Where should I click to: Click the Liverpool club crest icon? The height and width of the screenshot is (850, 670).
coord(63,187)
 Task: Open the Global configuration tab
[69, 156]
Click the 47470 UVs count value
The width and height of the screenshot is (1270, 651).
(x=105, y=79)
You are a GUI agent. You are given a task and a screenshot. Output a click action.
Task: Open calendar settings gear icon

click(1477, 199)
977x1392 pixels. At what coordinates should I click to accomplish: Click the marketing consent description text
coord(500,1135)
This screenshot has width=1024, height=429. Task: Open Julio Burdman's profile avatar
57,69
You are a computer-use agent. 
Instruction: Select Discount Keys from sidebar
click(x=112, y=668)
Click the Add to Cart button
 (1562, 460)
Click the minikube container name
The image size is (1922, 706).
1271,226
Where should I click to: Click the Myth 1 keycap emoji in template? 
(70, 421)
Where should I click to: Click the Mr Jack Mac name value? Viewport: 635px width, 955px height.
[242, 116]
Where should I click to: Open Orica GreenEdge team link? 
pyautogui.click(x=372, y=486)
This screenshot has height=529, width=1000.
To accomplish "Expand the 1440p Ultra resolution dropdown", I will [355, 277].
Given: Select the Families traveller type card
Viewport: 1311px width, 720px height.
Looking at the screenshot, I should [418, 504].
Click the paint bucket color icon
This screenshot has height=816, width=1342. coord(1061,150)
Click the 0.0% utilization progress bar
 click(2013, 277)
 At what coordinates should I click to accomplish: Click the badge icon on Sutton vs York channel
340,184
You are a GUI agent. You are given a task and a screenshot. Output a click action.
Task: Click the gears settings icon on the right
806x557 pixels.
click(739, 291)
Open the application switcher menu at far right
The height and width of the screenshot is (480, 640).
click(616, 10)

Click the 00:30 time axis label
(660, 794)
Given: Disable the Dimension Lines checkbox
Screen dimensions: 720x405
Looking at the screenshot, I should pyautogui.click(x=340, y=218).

☆ ☆ ☆ ☆ ☆

_Work to complete_: Copy out exactly the lines from the line with "Viewport: 1311px width, 720px height." to the end of the listing, including both of those lines, and give nothing else.

_Written answer_:
Viewport: 1311px width, 720px height.
Looking at the screenshot, I should [418, 504].
Click the paint bucket color icon
This screenshot has height=816, width=1342. coord(1061,150)
Click the 0.0% utilization progress bar
 click(2013, 277)
 At what coordinates should I click to accomplish: Click the badge icon on Sutton vs York channel
340,184
You are a GUI agent. You are given a task and a screenshot. Output a click action.
Task: Click the gears settings icon on the right
806x557 pixels.
click(739, 291)
Open the application switcher menu at far right
The height and width of the screenshot is (480, 640).
click(616, 10)

Click the 00:30 time axis label
(660, 794)
Given: Disable the Dimension Lines checkbox
Screen dimensions: 720x405
Looking at the screenshot, I should pyautogui.click(x=340, y=218).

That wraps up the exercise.